The technique disclosed in Japanese Laid-open Patent Application No. 8-149831 is known as a technique that allows the excess voltage energy accompanying the switching operation of a power device to be efficiently recovered on the power supply side. FIG. 1 is a circuit diagram showing the construction of the voltage inverter described in this Japanese Laid-open Patent Application No. 8-149831.
As is shown in FIG. 1, circular-flow diodes 103a and 103b and snubber circuits 104a and 104b are connected in-parallel to GTOs (gate turn-off thyristors) 102a and 102b , respectively. The snubber circuit 104a comprises a diode 114a and a capacitor 115a , and the snubber circuit 104b comprises a diode 114b and a capacitor 115b . Furthermore, a capacitor (energy recovery capacitor) 105 is connected in parallel with the capacitors 115a and 115b via respective diodes 106a and 106b. Moreover, the GTOs 102a and 102b are connected to a direct-current power supply 110 via respective reactors 107a and 107b. 

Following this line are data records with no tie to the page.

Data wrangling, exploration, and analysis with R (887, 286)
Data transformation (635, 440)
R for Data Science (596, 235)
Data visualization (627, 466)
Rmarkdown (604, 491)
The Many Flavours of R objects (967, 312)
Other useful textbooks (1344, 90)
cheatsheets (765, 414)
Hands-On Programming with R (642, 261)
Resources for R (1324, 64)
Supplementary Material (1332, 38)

The steep voltage rise occurring when the GTOs 102a and 102b are off is suppressed by the snubber circuits 104a and 104b; furthermore, the abrupt current variation occurring when the GTOs 102a and 102b are on is suppressed by the reactors 107a and 107b. Moreover, the absorbed energy that charges the respective capacitors 115a and 115b inside the snubber circuits 104a and 104b charges the capacitor 105 via the diodes 106a and 106b in accordance with the switching operation of the GTOs 102a and 102b accompanying the rise in the charging voltage. Furthermore, the capacitor 105 is charged with the absorbed energy of the reactors 107a and 107b via the diodes 106a and 106b when the GTOs 102a and 102b are off.
The voltage inverter 100 is also provided with a voltage comparator circuit 108 for detecting the charging voltage of the capacitor 105; GTOs 111a and 11b, which are switching elements that switch the connection between the capacitor 105 and the direct-current power supply 110 on and off; and ignition circuits 109a and 109b that control this switching operation. When the charging voltage of the capacitor 105 exceeds the power supply voltage, the capacitor 105 and direct-current power supply 110 are connected by switching the switching elements on, and the charged energy of the capacitor 105 is recovered on the power supply side via the reactors 112a and 112b and the diode 113. Furthermore, in FIG. 1, the power supply voltage is used as the comparative voltage of the voltage comparator circuit 108; however, an embodiment that allows comparison with a specified reference voltage is described in Japanese Laid-open Patent Application No. 8-149831.
However, the prior art described in Japanese Laid-open Patent Application No. 8-149831 suffers from the following problems.
In signal transmission via a driver and receiver in a conventional electronic circuit, an increase in the frequency results in an increase in the amount of current that is supplied to the LSI (large scale integrated circuits), so that the consumption of power and generation of heat are increased. Furthermore, such an increase in the amount of heat generated makes it necessary to increase the performance of the cooling system, so that an increase in the size of the heat sink and an increase in the speed of the cooling fan become necessary, resulting in the problem of a deleterious effect on the environment. These problems run counter to the current movement of easing the environmental problems.
As was described above, when the rise time and fall time during the driving of signals in data transfer between semiconductor devices are shortened, overshooting and undershooting, which constitute noise components, are generated as a result of the mismatching of the characteristic impedance of the transmission path, so that the power consumption is increased. Accordingly, if feedback means for reutilizing power arising from overshooting and undershooting can be provided, this will lead to the efficient utilization of power, and the noise component caused by reflection can be reduced.
In the past, energy recovery circuits using snubber circuits have been known, as described in Japanese Laid-open Patent Application No. 8-149831. However, such techniques fail to suppress the overshooting and undershooting generated during high-frequency signal transmission between semiconductor devices, or to reduce power consumption by reutilizing reflected energy.